Req 2d — Healthy Eating Habits
This requirement is personal. It asks you to honestly look at what you eat and think about where you can improve. Nobody has a perfect diet — the goal is progress, not perfection.
Taking an Honest Look
Before meeting with your counselor, spend a day or two paying attention to what you actually eat — not what you think you should eat. Most people are surprised when they notice patterns they had not thought about before.
Ask yourself:
- Fruits and vegetables: Do you eat them at every meal, or are they missing from most of your plate?
- Whole grains vs. refined grains: Is most of your bread and pasta white, or do you choose whole grain options?
- Protein variety: Do you eat the same protein source every day, or do you mix it up with poultry, fish, beans, and nuts?
- Dairy: Are you getting three cups a day, including options like yogurt and cheese?
- Sugary drinks: How many sodas, sports drinks, or sweet teas do you drink in a day?
- Snacking: Are your snacks nutrient-rich (fruit, nuts, yogurt) or mostly empty calories (chips, candy, cookies)?
Common Eating Habits to Improve
Here are patterns that many teens (and adults) recognize in themselves:
Skipping breakfast. Your body has been fasting all night. Eating a balanced breakfast kickstarts your metabolism and improves focus and energy for the day. Even something simple — a banana with peanut butter on whole wheat toast — makes a difference.
Drinking your calories. Sodas, energy drinks, and specialty coffees can contain as much sugar as a dessert. Switching to water, milk, or unsweetened drinks is one of the easiest health improvements you can make.
Eating too fast. It takes about 20 minutes for your brain to register that your stomach is full. If you eat your entire meal in 5 minutes, you are likely to overeat. Slow down, chew thoroughly, and enjoy the food you prepared.
Relying on processed and fast food. Convenience foods tend to be high in sodium, added sugars, and unhealthy fats. Cooking your own meals — which is exactly what this merit badge teaches — gives you control over what goes into your body.
Not enough variety. Eating the same foods every day means you miss out on nutrients found in other foods. Challenge yourself to try one new fruit, vegetable, or whole grain each week.

Setting Realistic Goals
Your counselor does not expect you to overhaul your entire diet overnight. What they want to see is that you can identify one or two specific, realistic changes and explain why they matter.
Good examples of realistic goals:
- “I am going to add a fruit or vegetable to every lunch this week.”

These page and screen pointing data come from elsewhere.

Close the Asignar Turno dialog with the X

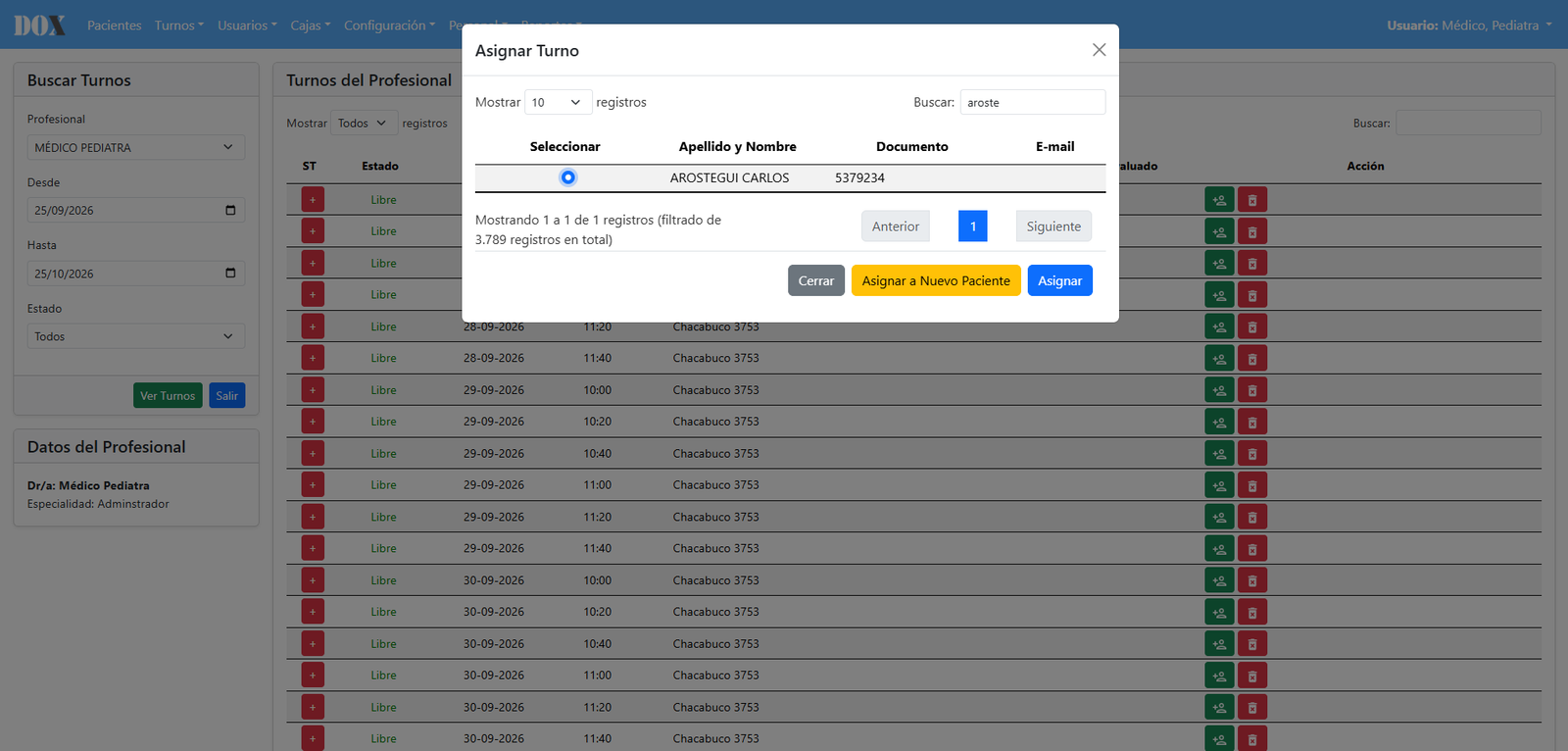pyautogui.click(x=1100, y=50)
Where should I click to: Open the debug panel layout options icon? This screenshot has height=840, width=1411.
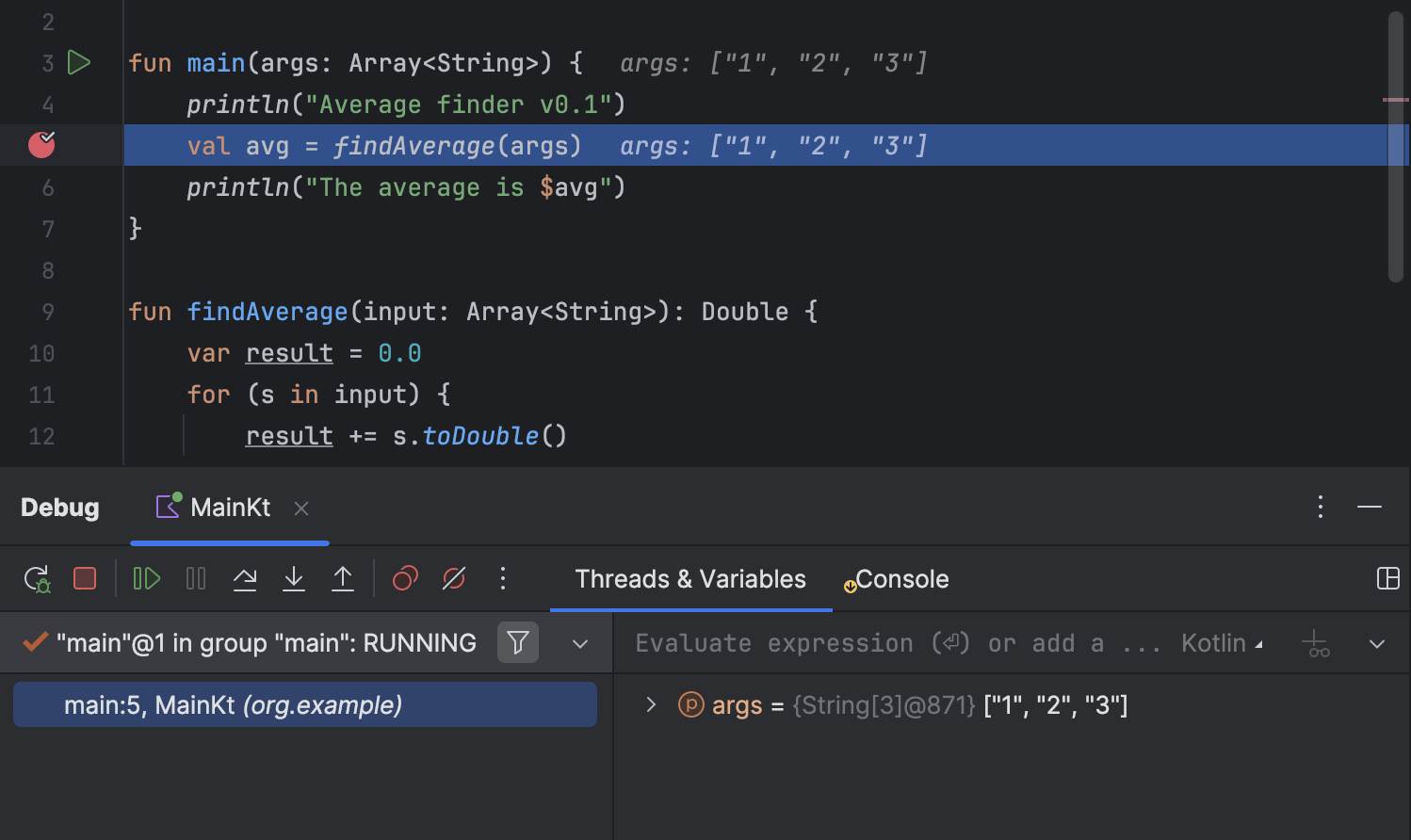[x=1388, y=579]
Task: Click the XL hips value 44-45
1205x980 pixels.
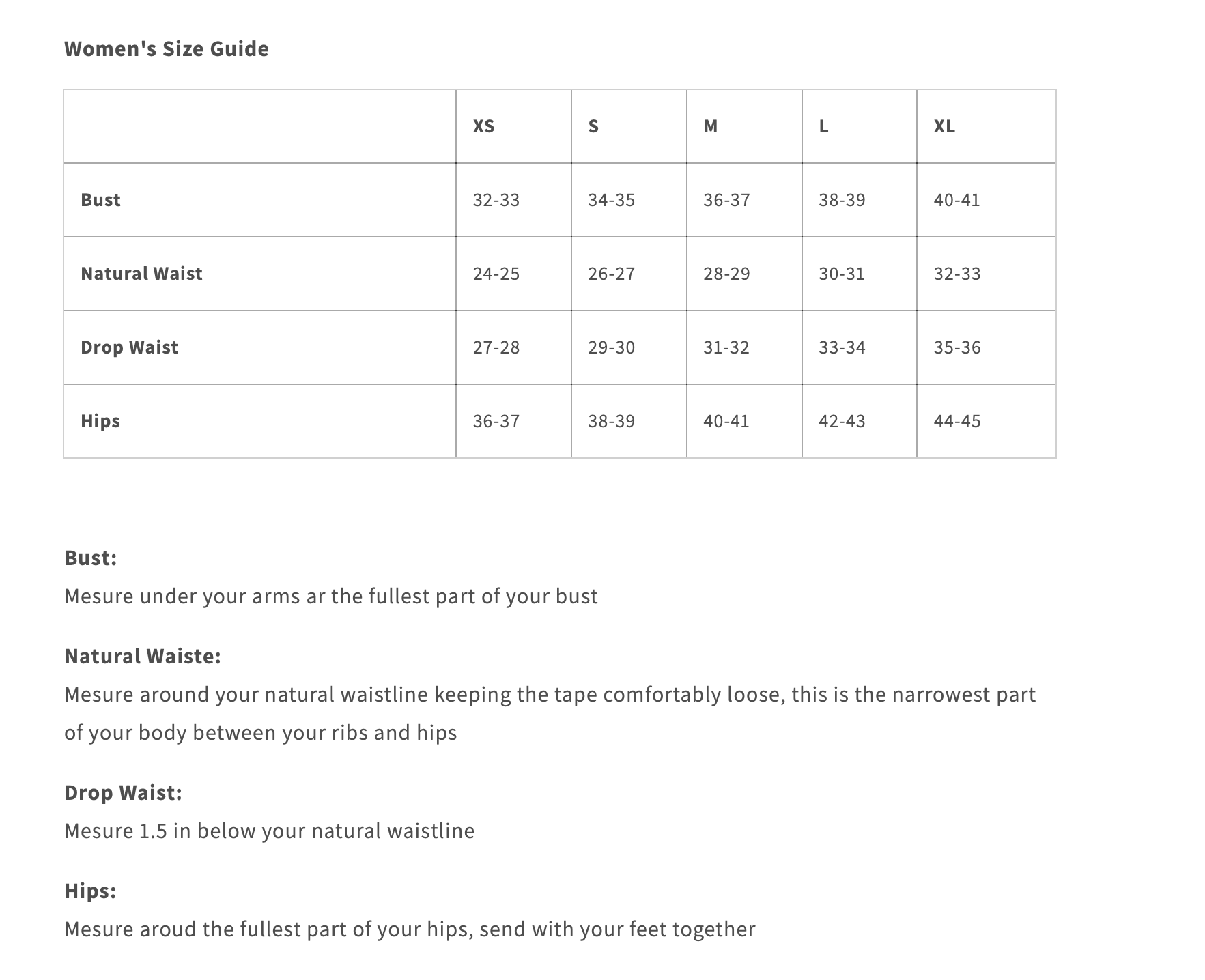Action: coord(957,421)
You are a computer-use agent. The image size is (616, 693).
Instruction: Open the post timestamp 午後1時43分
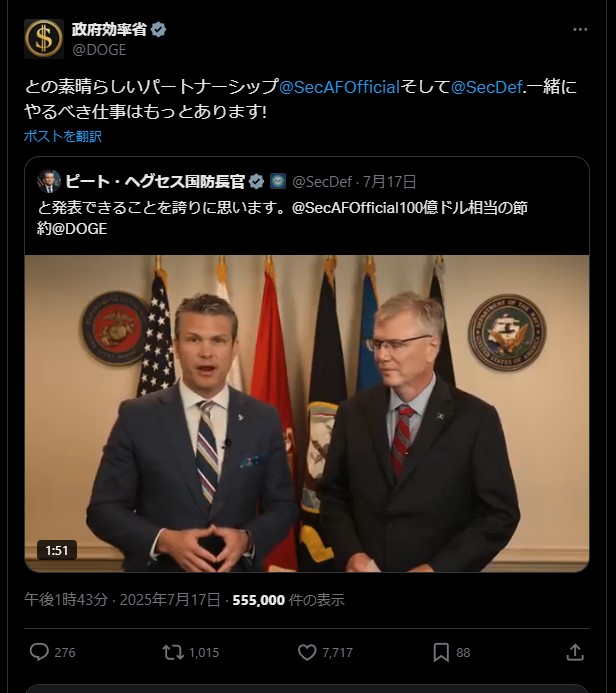[x=66, y=600]

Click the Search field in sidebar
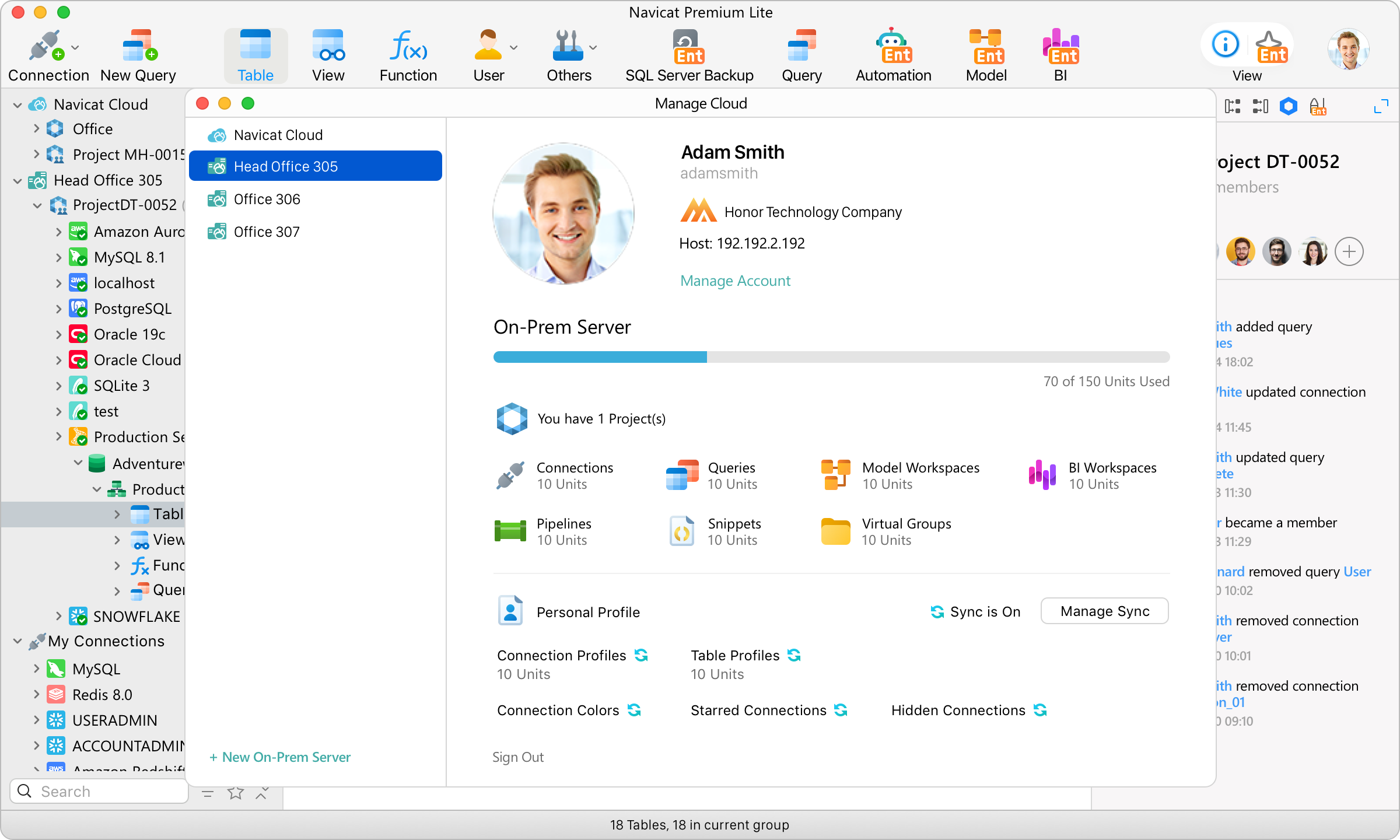pos(99,791)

- “I am going to replace soda with water at dinner.”
- “I am going to try one new vegetable each week for a month.”
- “I am going to eat breakfast every day, even if it is just yogurt and a piece of fruit.”
Making It Stick
Changing eating habits is hard. Here are strategies that work:
- Start small. One change at a time is more sustainable than five.
- Do not ban foods. Telling yourself you can never eat pizza again is a recipe for failure. Instead, think about balance — pizza with a side salad is better than pizza alone.
- Cook more. The more you cook, the more control you have over what you eat. This entire merit badge is building that skill.
- Involve your family. Healthy eating is easier when the people you eat with are on board.